Manafort, Cohen and Trump
https://www.wsj.com/articles/manafort-cohen-and-trump-1534894066
The jury conviction of Paul Manafort and the guilty plea by Michael Cohen on Tuesday are a damaging commentary on the shady operators Donald Trump associated with in his private and political life. Whether they also pose a fatal threat to his Presidency is far from clear, however, and the evidence in both cases is unrelated to the Russian collusion claims that set these prosecutions in motion.
A Virginia jury convicted Mr. Manafort on eight counts of fraud in his personal financial dealings, while failing to reach a unanimous verdict on 10 others. As these columns warned Mr. Trump in 2016, Mr. Manafort is a longtime Beltway fixer whose business was profiting from his political connections. He is the personification of “the swamp.”One irony is that Mr. Trump hired him as campaign chairman in part because most Republicans with political experience shunned the New York insurgent. Mr. Trump knew Mr. Manafort from his apartment in Trump Tower, and he came recommended for his experience as a convention delegate counter for Gerald Ford in the 1976 scrum with Ronald Reagan. Mr. Trump fired him as campaign chairman weeks after the July GOP convention, but in 2017 special counsel Robert Mueller targeted Mr. Manafort for his ties to Ukrainian politicians who are close to Russia.
Mr. Cohen’s guilty plea may pose a greater risk to Mr. Trump given the lawyer’s role in paying $130,000 to pornography actress Stephanie Clifford so she would keep silent about an alleged affair with Mr. Trump in 2006. Mr. Cohen first denied making the payments, and Mr. Trump publicly denied knowing about them, but Mr. Cohen now says they both knew.
Mr. Mueller targeted Mr. Cohen and then passed the case off to the U.S. Attorney for the Southern District of New York, who dug into the lawyer’s personal business dealings. Mr. Cohen has always seemed to be a New York version of Mr. Manafort, and in the guilty plea he admits to cutting legal corners in his business dealings and lying about his taxes.
Mr. Trump’s biggest vulnerability appears to be whether the payments to Ms. Clifford violated campaign-finance law. Mr. Cohen pleaded guilty to a campaign-finance charge, which prosecutors may have wanted to stipulate were criminal to hold against Mr. Trump. Mr. Cohen told the court he paid Ms. Clifford at the request of “the candidate,” which has to mean Mr. Trump.

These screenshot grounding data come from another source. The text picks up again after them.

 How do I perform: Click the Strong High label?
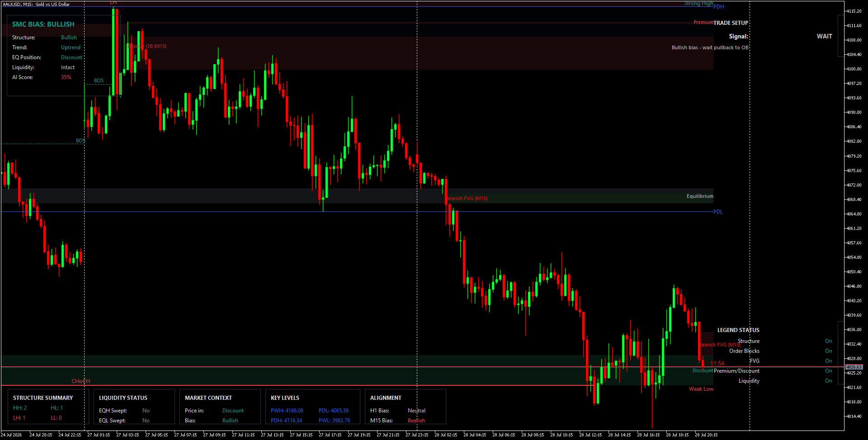point(699,3)
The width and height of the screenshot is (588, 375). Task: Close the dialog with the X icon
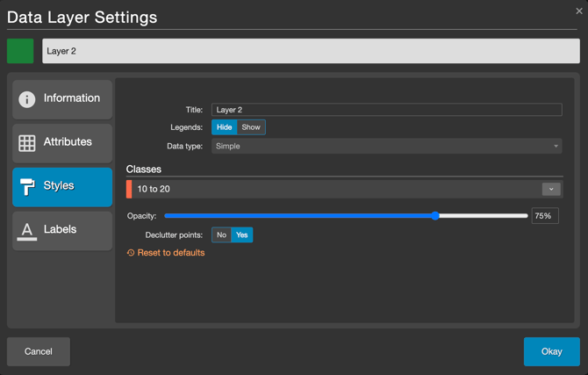coord(578,11)
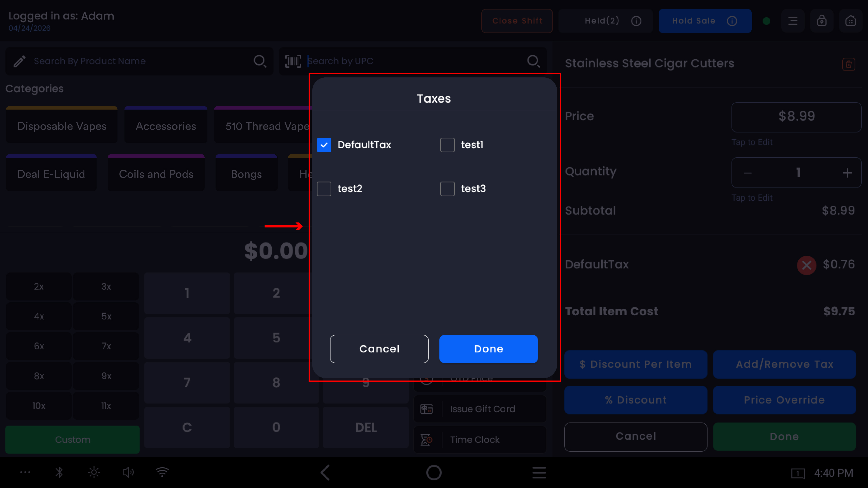The height and width of the screenshot is (488, 868).
Task: Select the Disposable Vapes category
Action: point(62,125)
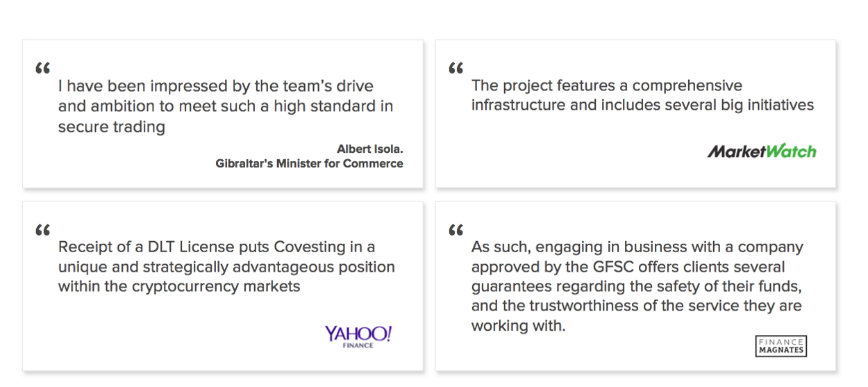
Task: Click the name Albert Isola
Action: pyautogui.click(x=369, y=149)
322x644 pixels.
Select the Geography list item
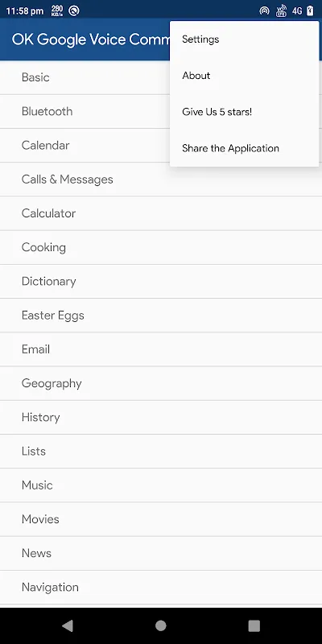click(x=161, y=384)
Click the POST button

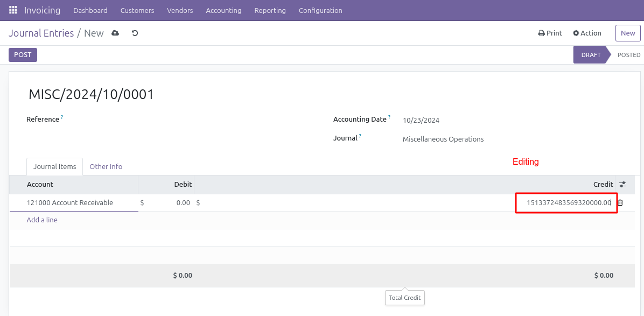(23, 55)
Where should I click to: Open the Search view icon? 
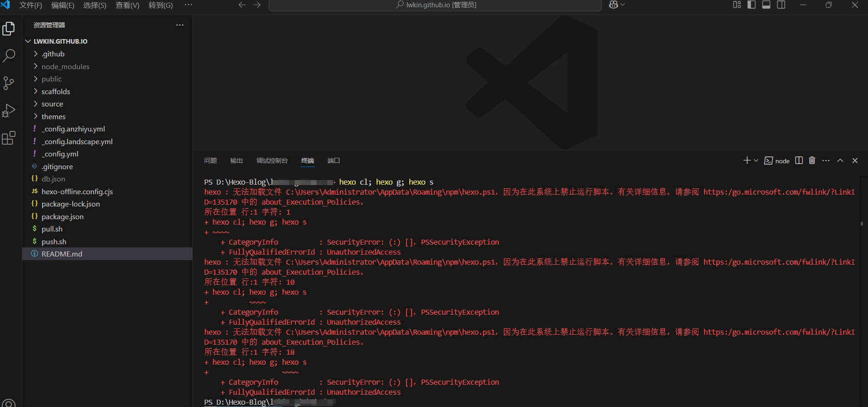[x=9, y=56]
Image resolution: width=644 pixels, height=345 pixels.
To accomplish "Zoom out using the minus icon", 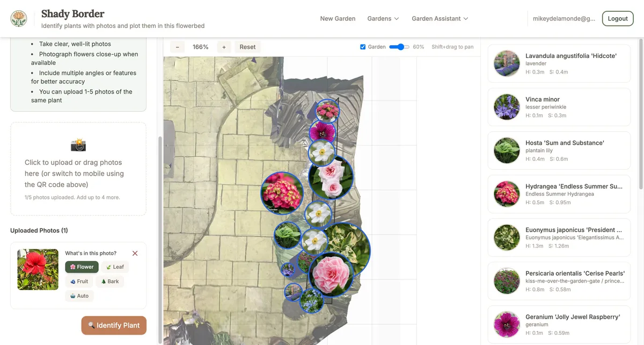I will 177,47.
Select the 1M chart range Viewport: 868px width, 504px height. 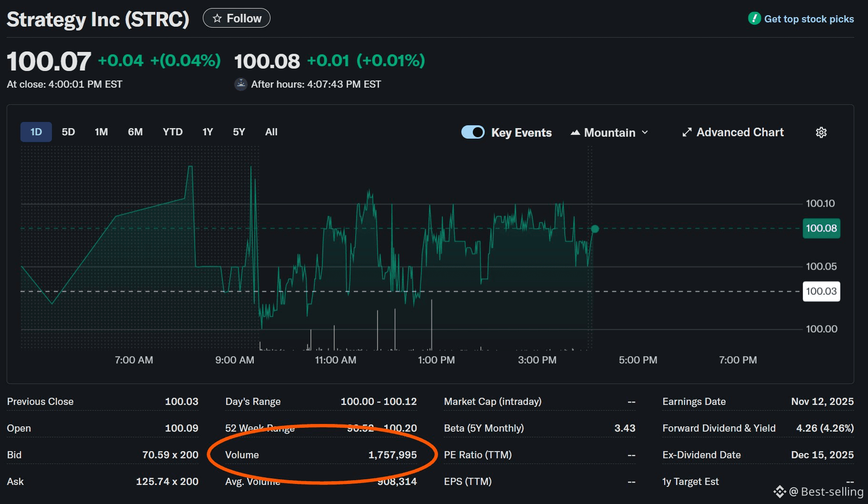point(101,132)
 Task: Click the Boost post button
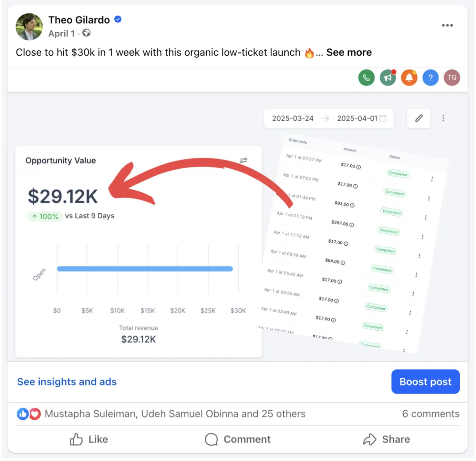pyautogui.click(x=426, y=382)
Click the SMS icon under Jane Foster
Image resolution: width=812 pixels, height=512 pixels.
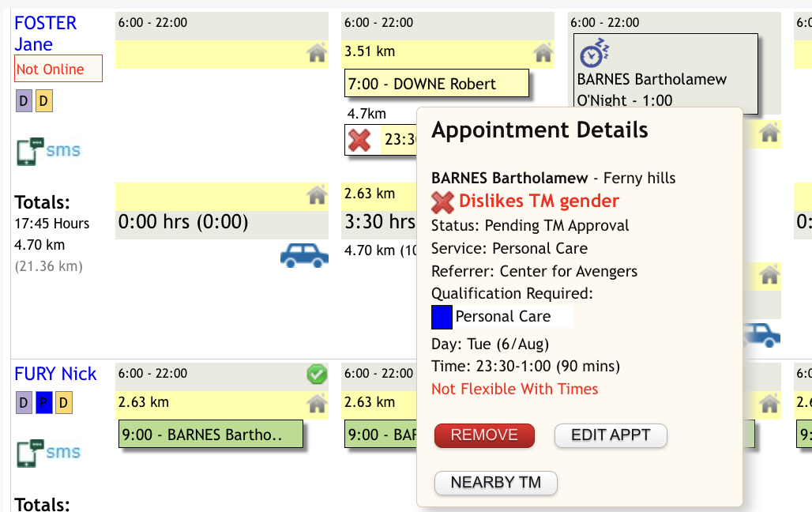pos(48,151)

All of this reveals Mr. Trump at his worst and shows why so many Republicans had doubts about making him the party’s nominee. If he did order the payments to Ms. Clifford, he exhibited awful political as well as ethical judgment. By October 2016, after the Billy Bush tape had come out, a years-old affair with a porn star would not have shocked voters.
Mr. Cohen’s plea deal doesn’t stipulate that he must cooperate with Mr. Mueller, though he could certainly do that if he wants to impress the judge at his sentencing. But as with Mr. Manafort, it isn’t clear what he knows about Mr. Trump and Russia or Mr. Trump’s pre-presidential business matters.